Vu en 2023, le grand mélodrame musclé de Fred Zinnemann sur la vie dans les casernes hawaïennes dans les mois qui ont précédé le bombardement de Pearl Harbor est inévitablement un peu daté – mais peut-être pas autant que l'inquiétude du Guardian selon laquelle il aurait un peu sali l'armée américaine. Adapté d'un vaste best-seller de près de 900 pages de James Jones – le soldat devenu auteur qui a été témoin de l'attentat – le film quelque peu simplifié a nettoyé le portrait plus accablant de Jones sur la corruption et les abus dans les rangs de l'armée. C'était en grande partie pour obtenir la coopération de l'armée lors du tournage sur place à la caserne Schofield, et pour avoir accès aux images militaires d'archives de l'attaque qui rendent la finale du film si bouleversante. Le roman lui-même, quant à lui, avait été censuré par son éditeur avant d'être mis sous presse : en particulier, de nombreux passages détaillant l'activité homosexuelle et même le travail du sexe parmi les soldats ont été supprimés, restaurés uniquement dans une édition numérique révisée en 2011.

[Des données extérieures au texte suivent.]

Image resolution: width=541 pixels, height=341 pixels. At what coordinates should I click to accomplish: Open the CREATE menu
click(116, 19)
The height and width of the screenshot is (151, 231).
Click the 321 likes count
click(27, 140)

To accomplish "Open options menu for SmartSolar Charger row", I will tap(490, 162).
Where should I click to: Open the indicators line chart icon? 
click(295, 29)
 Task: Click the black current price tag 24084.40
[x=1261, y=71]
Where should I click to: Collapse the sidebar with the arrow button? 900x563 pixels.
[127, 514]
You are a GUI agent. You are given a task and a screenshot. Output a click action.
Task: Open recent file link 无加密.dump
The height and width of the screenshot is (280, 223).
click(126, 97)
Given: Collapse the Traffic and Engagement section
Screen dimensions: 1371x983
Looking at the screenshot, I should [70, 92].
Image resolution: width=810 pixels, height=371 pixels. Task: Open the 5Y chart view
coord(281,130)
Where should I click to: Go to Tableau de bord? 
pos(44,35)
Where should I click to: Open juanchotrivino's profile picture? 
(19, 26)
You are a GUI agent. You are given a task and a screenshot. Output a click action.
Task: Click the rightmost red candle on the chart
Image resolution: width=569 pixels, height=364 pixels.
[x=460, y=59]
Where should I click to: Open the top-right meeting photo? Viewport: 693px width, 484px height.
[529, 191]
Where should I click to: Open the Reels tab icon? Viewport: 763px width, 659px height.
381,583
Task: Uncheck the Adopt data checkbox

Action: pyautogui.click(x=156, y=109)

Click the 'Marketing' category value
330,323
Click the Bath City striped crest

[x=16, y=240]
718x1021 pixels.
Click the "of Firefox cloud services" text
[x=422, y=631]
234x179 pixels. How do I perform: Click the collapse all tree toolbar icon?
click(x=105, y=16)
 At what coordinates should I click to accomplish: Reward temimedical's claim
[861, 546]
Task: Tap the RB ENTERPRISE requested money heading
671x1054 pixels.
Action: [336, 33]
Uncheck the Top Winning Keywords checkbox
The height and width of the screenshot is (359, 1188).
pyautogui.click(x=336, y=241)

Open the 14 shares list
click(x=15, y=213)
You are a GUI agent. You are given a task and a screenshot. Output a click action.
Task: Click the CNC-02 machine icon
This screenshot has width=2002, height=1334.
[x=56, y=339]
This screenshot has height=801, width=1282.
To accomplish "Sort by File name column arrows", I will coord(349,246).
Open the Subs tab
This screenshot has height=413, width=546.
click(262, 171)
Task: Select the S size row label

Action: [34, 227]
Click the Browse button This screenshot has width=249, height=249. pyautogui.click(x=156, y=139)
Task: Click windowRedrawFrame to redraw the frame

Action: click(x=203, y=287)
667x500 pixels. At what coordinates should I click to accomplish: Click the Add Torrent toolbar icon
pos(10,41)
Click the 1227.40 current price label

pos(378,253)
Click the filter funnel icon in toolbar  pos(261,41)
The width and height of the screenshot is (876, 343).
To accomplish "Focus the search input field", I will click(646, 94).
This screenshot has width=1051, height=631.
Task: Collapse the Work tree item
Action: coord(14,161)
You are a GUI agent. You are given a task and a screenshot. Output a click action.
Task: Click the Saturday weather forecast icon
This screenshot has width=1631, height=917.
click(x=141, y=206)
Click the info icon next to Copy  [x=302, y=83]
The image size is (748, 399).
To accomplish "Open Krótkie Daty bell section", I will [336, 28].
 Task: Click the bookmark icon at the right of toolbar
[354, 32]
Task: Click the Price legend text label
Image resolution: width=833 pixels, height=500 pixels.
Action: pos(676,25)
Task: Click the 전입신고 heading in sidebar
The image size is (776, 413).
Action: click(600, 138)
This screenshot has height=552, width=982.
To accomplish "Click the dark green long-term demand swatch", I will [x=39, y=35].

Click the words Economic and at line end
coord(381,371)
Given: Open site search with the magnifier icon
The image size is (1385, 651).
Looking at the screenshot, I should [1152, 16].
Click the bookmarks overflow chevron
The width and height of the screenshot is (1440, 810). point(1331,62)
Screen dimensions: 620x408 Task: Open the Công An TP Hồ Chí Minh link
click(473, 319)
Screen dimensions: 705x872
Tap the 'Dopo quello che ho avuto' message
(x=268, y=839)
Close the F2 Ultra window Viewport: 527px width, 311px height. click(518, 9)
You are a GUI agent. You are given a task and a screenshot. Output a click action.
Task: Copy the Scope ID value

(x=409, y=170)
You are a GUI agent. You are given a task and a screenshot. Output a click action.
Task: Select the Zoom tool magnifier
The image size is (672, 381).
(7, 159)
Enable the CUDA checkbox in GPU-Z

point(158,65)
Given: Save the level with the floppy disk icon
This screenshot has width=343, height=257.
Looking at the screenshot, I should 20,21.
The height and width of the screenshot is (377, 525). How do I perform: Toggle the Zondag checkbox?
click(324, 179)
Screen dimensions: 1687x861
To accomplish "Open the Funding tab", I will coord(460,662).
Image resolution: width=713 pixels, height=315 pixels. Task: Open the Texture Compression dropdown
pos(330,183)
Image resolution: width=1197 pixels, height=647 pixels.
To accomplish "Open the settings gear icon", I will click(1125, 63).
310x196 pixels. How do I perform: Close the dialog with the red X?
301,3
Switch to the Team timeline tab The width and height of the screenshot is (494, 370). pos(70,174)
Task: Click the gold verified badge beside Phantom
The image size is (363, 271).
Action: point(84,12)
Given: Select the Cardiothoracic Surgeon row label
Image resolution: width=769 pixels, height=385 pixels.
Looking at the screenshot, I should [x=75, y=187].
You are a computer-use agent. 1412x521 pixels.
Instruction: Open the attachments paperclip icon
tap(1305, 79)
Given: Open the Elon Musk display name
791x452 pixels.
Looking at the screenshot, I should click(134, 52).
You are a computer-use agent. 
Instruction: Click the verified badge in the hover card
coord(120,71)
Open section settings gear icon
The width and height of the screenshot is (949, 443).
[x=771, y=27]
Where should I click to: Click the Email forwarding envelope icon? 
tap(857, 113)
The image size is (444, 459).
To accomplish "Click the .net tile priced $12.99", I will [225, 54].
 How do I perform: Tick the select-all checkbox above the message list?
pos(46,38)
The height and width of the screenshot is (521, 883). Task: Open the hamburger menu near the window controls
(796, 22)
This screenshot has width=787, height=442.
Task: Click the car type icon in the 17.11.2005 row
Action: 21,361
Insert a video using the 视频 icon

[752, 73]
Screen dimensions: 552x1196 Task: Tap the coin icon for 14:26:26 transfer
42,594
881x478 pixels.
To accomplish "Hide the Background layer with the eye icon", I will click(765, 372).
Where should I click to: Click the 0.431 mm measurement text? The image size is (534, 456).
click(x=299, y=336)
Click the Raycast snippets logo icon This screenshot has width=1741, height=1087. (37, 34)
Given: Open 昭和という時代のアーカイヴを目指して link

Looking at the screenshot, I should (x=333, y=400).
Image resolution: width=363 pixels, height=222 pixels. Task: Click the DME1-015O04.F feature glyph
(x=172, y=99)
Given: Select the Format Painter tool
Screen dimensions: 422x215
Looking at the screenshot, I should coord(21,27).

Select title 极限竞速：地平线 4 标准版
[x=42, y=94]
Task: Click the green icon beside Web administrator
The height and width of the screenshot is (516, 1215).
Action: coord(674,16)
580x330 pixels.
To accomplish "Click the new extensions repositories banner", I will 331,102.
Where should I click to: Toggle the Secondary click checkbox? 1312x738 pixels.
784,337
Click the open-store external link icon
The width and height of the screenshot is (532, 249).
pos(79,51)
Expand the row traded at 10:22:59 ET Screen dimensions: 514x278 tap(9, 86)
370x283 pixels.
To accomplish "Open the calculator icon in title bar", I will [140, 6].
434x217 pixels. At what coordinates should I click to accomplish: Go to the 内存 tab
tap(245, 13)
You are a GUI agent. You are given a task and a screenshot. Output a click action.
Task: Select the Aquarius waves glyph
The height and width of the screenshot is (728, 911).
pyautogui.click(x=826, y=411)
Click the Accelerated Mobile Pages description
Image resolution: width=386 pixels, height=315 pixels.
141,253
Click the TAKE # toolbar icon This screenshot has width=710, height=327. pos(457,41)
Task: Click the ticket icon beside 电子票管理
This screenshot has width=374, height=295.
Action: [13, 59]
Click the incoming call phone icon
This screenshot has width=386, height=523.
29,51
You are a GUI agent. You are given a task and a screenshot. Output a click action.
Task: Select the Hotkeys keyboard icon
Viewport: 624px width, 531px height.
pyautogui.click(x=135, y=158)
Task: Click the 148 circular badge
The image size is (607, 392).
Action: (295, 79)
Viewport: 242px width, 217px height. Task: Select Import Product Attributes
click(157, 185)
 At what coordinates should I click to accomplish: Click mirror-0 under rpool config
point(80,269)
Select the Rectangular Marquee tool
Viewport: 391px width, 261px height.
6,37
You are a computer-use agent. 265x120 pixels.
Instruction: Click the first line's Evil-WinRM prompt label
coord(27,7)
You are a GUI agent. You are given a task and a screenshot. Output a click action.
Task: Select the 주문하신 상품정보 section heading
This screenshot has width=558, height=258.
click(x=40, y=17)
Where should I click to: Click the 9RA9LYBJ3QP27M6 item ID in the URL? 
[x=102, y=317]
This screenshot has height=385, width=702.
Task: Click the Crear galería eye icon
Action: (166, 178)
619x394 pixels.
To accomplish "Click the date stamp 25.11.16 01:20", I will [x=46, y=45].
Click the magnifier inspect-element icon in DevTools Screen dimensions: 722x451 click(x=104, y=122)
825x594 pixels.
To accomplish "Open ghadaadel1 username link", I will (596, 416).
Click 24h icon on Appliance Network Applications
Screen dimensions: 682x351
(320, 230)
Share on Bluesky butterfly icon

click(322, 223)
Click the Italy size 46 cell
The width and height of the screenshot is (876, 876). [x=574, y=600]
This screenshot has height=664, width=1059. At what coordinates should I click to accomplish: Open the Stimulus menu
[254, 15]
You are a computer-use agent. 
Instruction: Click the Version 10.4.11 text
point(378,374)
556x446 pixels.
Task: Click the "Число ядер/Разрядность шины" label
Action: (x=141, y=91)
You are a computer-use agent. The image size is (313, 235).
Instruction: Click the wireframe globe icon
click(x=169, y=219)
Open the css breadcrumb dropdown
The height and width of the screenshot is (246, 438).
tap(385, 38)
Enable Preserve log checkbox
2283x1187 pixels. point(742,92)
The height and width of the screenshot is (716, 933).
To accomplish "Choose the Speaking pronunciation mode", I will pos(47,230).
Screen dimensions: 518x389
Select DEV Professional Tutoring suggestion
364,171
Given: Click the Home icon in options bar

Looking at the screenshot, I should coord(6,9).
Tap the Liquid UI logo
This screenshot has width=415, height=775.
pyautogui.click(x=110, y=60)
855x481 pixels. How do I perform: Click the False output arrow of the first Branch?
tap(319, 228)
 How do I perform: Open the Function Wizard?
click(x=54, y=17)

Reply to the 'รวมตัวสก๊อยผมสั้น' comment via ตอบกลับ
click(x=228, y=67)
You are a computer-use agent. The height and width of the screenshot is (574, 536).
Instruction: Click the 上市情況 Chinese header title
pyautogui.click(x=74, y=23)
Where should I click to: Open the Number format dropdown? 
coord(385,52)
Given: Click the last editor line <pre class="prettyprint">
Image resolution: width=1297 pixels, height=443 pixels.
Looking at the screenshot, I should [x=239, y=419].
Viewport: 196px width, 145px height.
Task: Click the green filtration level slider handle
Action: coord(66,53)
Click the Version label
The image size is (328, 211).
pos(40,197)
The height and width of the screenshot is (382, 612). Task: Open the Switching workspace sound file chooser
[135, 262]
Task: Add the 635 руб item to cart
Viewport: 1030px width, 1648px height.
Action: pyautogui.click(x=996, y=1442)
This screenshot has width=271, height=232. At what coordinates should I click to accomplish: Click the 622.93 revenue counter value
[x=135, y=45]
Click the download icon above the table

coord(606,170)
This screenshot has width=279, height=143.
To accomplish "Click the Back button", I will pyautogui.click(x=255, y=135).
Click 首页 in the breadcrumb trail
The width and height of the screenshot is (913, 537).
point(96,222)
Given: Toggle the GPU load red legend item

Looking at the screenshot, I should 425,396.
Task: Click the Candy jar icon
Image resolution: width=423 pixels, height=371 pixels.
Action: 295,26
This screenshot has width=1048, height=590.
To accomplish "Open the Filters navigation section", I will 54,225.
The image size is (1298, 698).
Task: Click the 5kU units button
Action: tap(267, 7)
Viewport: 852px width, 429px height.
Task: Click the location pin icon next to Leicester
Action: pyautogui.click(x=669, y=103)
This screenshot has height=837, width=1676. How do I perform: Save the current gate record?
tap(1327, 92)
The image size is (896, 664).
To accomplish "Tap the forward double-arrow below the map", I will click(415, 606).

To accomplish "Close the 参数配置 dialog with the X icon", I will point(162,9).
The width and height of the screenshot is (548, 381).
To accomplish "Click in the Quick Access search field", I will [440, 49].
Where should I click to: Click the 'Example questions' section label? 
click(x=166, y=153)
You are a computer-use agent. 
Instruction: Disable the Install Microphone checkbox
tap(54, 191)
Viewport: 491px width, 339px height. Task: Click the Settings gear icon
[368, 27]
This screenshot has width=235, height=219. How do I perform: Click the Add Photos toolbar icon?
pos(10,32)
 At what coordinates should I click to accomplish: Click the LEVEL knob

En 1953 donc, From Here to Eternity avait déjà été édulcoré à plusieurs degrés – ce qui, bien entendu, lui a permis d'être un phénomène culturel : un colosse commercial qui a mis le public sous le feu des projecteurs et qui a fini par remporter huit Oscars, puis un disque qu'il a partagé avec un jalon non moins puissant que Autant en emporte le vent. Pearl Harbor était encore une histoire récente, une blessure à vif : les téléspectateurs américains pouvaient lire dans le récit sévère et stoïque des événements du film exactement autant d'honneur et de patriotisme brandissant des drapeaux qu'ils le préféraient.

Toute controverse était moins centrée sur sa représentation militaire – même si l'armée était censée être loin d'être satisfaite du produit final – que sur une scène d'intimité personnelle qui, sept décennies plus tard, est le fragment le plus durable du film : cet aperçu torride de Burt Lancaster. et Deborah Kerr s'embrassant adultèrement dans les vagues, une scène pas tout à fait sexuelle astucieusement mise dans les limbes en vertu du Hays Code tout en faisant sourciller le milieu du siècle. Installée sur les cordes évanouies de la partition de Morris Stoloff, par ailleurs plutôt moderne dans sa retenue, la scène porte toujours une charge érotique précipitée ; franchement, les films de studio de nos jours ont tendance à éviter tout ce qui est manifestement sexy.

Mais c'est un moment rare de plaisir débridé dans un film par ailleurs submergé par l'anxiété et la mélancolie – un blockbuster inhabituel et sentimental dans lequel de bons hommes meurent, des femmes se retrouvent seules et la guerre n'a pas de gagnant. Les compromis apaisants faits en route vers l'écran étaient déjà évidents : Zinnemann lui-même a déclaré son dégoût qu'un scénario clé du roman de Jones, dans lequel le comportement abusif d'un officier envers ses hommes est dissimulé, culmine plutôt sur l'insistance des producteurs et du l'armée elle-même, dans la démission forcée de l'homme. Cela « ressemblait à une campagne de recrutement », a-t-il déploré.

Malgré de tels cas de blanchiment, From Here to Eternity conserve de façon émouvante une trace de l'esprit anti-militaire de Jones – sinon dans sa description de l'administration de l'armée, du moins dans son étude plus intérieure de la masculinité en guerre contre elle-même, de l'esprit des jeunes hommes. aigris et finalement brisés par le système rigide qui les entourait. Et en choisissant Montgomery Clift, jamais plus beau ni plus vulnérable que dans le rôle du soldat pacifiste et individualiste Robert Prewitt, le film a réussi – par accident ou à dessein – un exploit extraordinaire d'enrichissement de la vie et de mise en valeur de l'art : aujourd'hui, il est impossible de forcer l'acteur à s'exprimer. la bizarrerie enfermée de sa performance de soldat pointé du doigt et tourmenté pour sa sensibilité, sa résistance à la violence et sûrement (cela n'a jamais été dit, mais il suffit de regarder) sa joliesse de porcelaine.